I believe Rev. Owens makes some good points here as he discusses the importance of not alienating segments of your congregation through your preaching, while not watering down the truth. http://www.slate.com/articles/news_and_politics/faithbased/2017/02/an_episcopal_priest_on_writing_his_first_sermon_of_the_trump_presidency.html
Thanks for raising this issue, Alex. Actually, darn you for raising this issue since it reminds me of my experience of referencing the refugee/immigration issue in my sermon last Sunday!
My current series is called "Practicing Jesus," in which I'm examining the everyday dimensions of Jesus' teachings. My focus last Sunday was the great commandment and the one Jesus said was like it - i.e. love God; love neighbor. In large part due to the Bible study I did in preparation for one of my posts in these forums, in my sermon I chose to reference the refugee/immigration issue through the lens of Leviticus 19.33-34 and its call to love foreigners as yourself.
Following worship, one of the people new to our church told me she had read in her Bible that morning how "a wall had been rebuilt." I knew she was talking about the book of Nehemiah. I also knew that she was connecting Nehemiah's wall with President Trump's proposed wall along the U.S./Mexico border. And I also knew that she had not walked through the line to say hello to me as she always had. Pressure sensors began a low hum.
I got her attention before she and her husband left. At the end of our brief lobby chat, which was friendly and respectful, she said "But you're right," a comment of uncertain meaning about my sermon's engagement with the Leviticus 19 text.
I shot her an email during the week affirming her practice of reading the Bible and her efforts to connect what she read in Scripture with her everyday life. I invited her to contact me if she wanted to talk more about any of the issues that we each had raised. Since neither she nor her husband responds to email messages, it hasn't surprised me that she has yet to respond to my message.
In case you or others want know and possibly comment on the way I approached the immigration issue, here's the relevant part of last week's sermon (the "job description" mention came from the sermon's introduction, which set up "Love God; love neighbor" as the job description of Jesus followers):
Our nation is currently in a pointed, passionate, fiery debate over immigrants and refugees. We could talk like politicians about that issue - and bicker and spit at each other - but we’re not politicians. We’re Jesus followers. What’s our rule? Love God; love neighbor. I don’t care about your politics on that issue. I care about your job description. Demand that politicians treat refugees and immigrants the way that loves them as we love ourselves.
I am straying into the partisan divide, I know, but I found these verses last night. You can’t tell me you don’t think they belong in the conversation. Leviticus 19.33-34....
Again, I don’t care about your politics. I care about your job description. You have a right to any opinion about any subject. But as a follower of Jesus you have a responsibility to conform your opinions to these four words - love God; love neighbor.

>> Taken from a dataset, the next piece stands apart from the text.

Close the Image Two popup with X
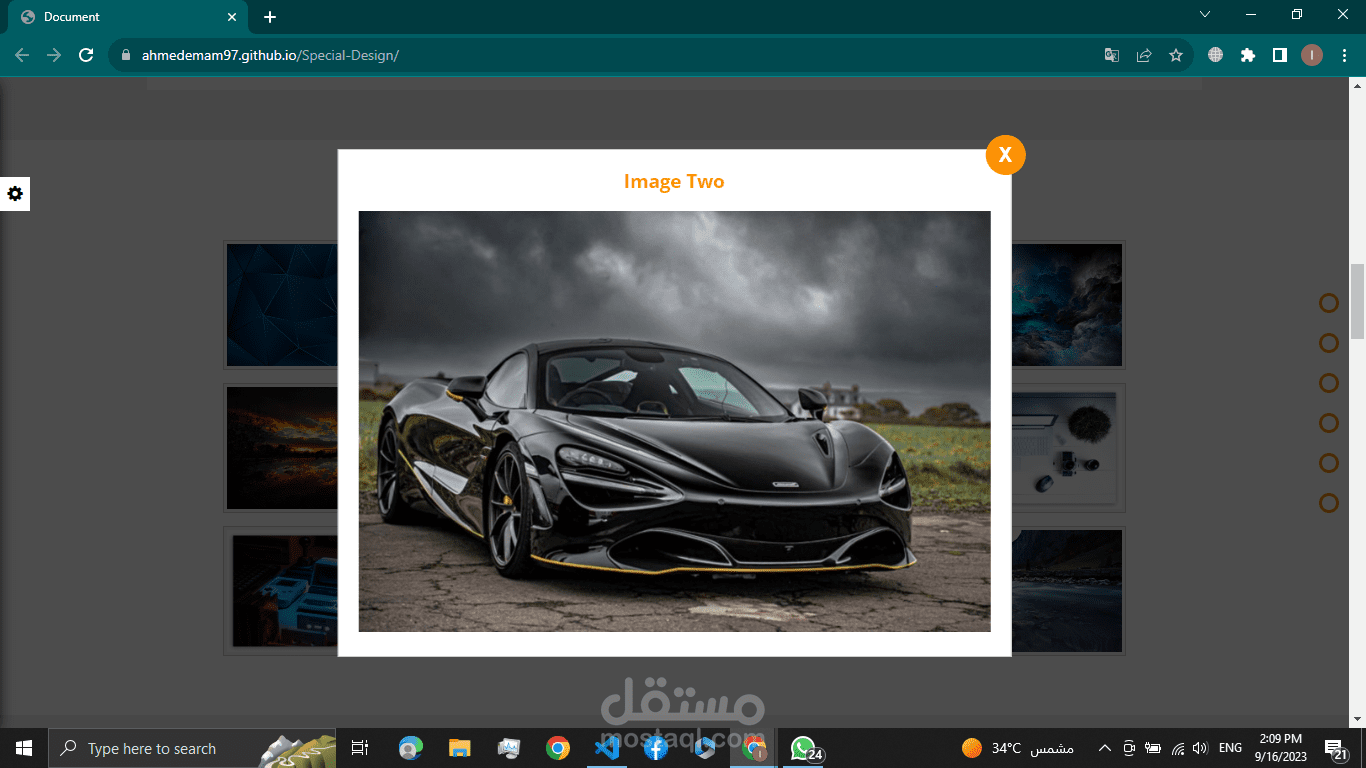1366x768 pixels. tap(1005, 155)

Who’s our neighbor? Ask Jesus. He’ll probably tell you the parable of the good Samaritan. Who was the neighbor in that story? The wounded Jew. For whom was the wounded Jew a neighbor? The Samaritan who tended to him, took him to care, and provided for the cost of that care. The Samaritan loved the foreigner - his enemy - as himself. The Samaritan knew his job description. Make sure you know and follow yours.